New battery design could greatly extend the shelf life of single-use metal-air batteries for electric vehicles, off-grid storage, and other applications.
Metal-air batteries are one of the lightest and most compact types of batteries available, but they can have a major limitation: When not in use, they degrade quickly, as corrosion eats away at their metal electrodes. Now, MIT researchers have found a way to substantially reduce that corrosion, making it possible for such batteries to have much longer shelf lives.
While typical rechargeable lithium-ion batteries only lose about 5 percent of their charge after a month of storage, they are too costly, bulky, or heavy for many applications. Primary (nonrechargeable) aluminum-air batteries are much less expensive and more compact and lightweight, but they can lose 80 percent of their charge a month.
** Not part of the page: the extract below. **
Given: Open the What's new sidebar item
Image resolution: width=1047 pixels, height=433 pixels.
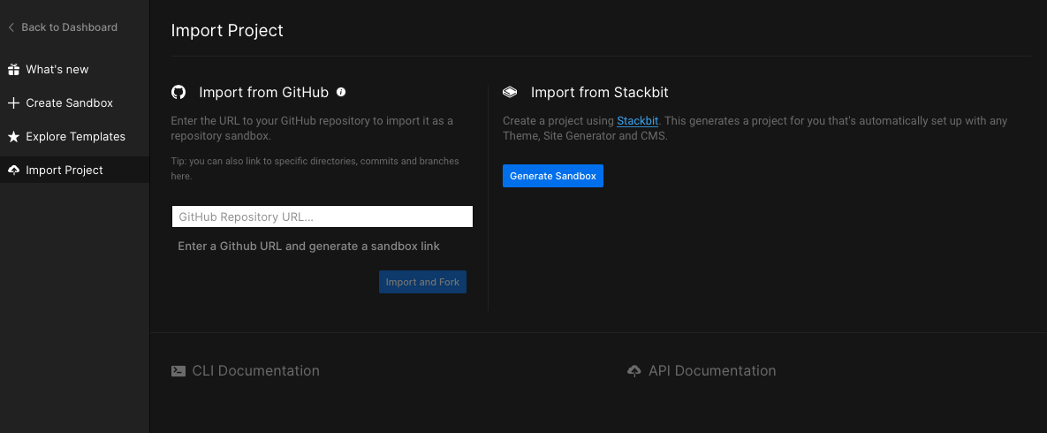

The MIT design overcomes the problem of corrosion in aluminum-air batteries by introducing an oil barrier between the aluminum electrode and the electrolyte — the fluid between the two battery electrodes that eats away at the aluminum when the battery is on standby. The oil is rapidly pumped away and replaced with electrolyte as soon as the battery is used. As a result, the energy loss is cut to just 0.02 percent a month — more than a thousandfold improvement.
The findings are reported today in the journal Science by former MIT graduate student Brandon J. Hopkins ’18, W.M. Keck Professor of Energy Yang Shao-Horn, and professor of mechanical engineering Douglas P. Hart.